- **SHORT PROBLEM 1**
According to the text about resident assistants, why can't they escape threats to their safety or identity?
- **SHORT PROBLEM 2**
Write the next part of the text about resident assistants, starting after its last sentence.

- **DOCUMENT**
---

In training, we were told that it was helpful to set up times that residents could and couldn’t contact us. But, at the end of the day, that didn’t matter because, even if my boundary was 9 p.m., if they banged on my door at 2 a.m. because they had an emergency, I wouldn’t ignore it.

I don’t believe any RA, no matter how much they do or don’t do for the role, would turn a resident away that needed them. Every single RA has had to jump into a situation that they were not prepared for at a time that was most inconvenient to them.

Please take care of yourself and be proud of the amount of work you do because I can guarantee you that it’s more valuable than you give yourself credit for.”

RAs have had their safety threatened, are disrespected and have had their identities targeted. It doesn’t happen to everyone or every day, but it does happen — and the worst part is that you can’t run from it because you live where you work.

---

- **SUPPLIED RECORDS**
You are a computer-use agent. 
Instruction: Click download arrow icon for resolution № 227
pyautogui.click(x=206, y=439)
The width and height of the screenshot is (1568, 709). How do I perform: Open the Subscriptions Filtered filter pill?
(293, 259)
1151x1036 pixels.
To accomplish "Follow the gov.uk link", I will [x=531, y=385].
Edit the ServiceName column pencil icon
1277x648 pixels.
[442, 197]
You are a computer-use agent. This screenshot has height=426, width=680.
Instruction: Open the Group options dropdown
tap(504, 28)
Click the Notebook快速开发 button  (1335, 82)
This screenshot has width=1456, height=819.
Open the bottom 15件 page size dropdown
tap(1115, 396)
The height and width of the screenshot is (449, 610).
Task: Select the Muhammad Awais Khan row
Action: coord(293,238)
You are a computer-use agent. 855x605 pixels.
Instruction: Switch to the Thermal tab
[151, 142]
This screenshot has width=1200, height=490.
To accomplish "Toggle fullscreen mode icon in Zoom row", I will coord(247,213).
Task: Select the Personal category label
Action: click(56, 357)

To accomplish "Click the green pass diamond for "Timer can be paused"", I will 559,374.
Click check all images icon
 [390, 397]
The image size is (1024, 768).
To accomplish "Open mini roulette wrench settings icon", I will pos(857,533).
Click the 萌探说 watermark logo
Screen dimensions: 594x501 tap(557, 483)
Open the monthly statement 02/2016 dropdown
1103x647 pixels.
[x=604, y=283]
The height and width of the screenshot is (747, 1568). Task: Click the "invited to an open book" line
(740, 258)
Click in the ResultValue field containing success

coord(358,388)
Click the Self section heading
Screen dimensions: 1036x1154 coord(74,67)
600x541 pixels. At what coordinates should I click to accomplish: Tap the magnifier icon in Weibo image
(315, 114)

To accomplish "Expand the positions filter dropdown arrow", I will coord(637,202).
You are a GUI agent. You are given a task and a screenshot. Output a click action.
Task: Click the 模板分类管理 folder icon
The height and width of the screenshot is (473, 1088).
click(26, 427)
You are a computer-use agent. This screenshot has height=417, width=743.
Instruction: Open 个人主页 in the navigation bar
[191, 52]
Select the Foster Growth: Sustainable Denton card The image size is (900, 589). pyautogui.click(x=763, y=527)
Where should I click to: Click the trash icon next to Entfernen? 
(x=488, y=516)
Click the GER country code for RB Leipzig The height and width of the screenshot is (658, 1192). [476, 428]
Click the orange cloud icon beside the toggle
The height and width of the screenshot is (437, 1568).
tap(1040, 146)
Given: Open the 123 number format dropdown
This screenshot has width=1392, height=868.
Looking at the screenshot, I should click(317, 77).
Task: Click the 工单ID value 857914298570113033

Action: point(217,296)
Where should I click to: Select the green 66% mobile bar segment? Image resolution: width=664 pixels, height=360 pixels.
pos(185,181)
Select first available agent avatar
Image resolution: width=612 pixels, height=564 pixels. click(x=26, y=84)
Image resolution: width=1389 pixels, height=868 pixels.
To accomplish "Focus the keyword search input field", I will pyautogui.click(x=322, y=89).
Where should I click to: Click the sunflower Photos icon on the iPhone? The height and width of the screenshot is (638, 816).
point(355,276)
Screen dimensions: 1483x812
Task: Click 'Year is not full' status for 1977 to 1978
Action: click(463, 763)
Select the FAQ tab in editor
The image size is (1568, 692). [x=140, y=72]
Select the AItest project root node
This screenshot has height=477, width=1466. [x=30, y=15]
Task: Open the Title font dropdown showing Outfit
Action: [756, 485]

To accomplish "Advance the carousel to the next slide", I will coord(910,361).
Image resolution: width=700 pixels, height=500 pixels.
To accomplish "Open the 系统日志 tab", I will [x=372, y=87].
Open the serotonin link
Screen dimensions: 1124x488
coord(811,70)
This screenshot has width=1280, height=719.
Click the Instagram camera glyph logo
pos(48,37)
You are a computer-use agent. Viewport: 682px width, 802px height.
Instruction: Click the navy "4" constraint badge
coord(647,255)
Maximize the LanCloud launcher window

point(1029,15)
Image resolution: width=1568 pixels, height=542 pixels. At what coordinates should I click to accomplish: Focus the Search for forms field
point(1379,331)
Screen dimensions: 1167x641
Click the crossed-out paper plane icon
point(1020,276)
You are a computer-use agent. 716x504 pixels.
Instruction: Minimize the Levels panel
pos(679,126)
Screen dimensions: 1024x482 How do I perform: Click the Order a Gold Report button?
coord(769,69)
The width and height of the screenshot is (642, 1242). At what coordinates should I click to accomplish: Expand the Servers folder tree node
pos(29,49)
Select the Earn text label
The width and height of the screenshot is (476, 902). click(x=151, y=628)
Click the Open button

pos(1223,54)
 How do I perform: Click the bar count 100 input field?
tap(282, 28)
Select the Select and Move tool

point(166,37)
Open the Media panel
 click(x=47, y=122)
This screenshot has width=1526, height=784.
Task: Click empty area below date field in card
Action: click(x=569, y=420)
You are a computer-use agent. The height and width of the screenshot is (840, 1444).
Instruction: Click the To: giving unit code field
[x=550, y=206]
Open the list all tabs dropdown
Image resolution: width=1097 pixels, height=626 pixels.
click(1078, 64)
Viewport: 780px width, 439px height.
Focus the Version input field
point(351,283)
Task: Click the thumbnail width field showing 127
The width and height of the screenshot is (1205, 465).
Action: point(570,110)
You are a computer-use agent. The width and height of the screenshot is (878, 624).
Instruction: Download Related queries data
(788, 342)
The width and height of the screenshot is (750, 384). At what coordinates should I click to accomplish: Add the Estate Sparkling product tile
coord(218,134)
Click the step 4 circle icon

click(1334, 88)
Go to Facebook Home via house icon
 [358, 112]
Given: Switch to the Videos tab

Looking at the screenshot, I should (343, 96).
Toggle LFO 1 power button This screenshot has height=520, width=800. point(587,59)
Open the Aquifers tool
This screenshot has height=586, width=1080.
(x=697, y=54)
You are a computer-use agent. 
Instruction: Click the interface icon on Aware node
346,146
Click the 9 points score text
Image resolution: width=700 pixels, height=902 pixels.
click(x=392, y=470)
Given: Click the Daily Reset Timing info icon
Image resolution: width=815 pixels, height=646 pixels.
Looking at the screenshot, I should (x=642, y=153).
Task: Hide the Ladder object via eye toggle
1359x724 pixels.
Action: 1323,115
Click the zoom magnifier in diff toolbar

---

- **TASK OUTPUT 1**
They live where they work.

- **TASK OUTPUT 2**
You deal with racism, homophobia, sexism and any other form of hatred either towards you or others. It’s hard being professional in heated situations because, trust me, there are times you want to react as a person and not a University employee.

When I talked to friends or classmates, they would say, “Well you signed up for the job didn’t you?” or “If I were you, I would do anything for free housing and dining.” But if I’m being honest, no amount of coverage for housing and dining is enough to pay me or other RA’s back for the amount of work, sacrifices and emotional strain that this job has on someone.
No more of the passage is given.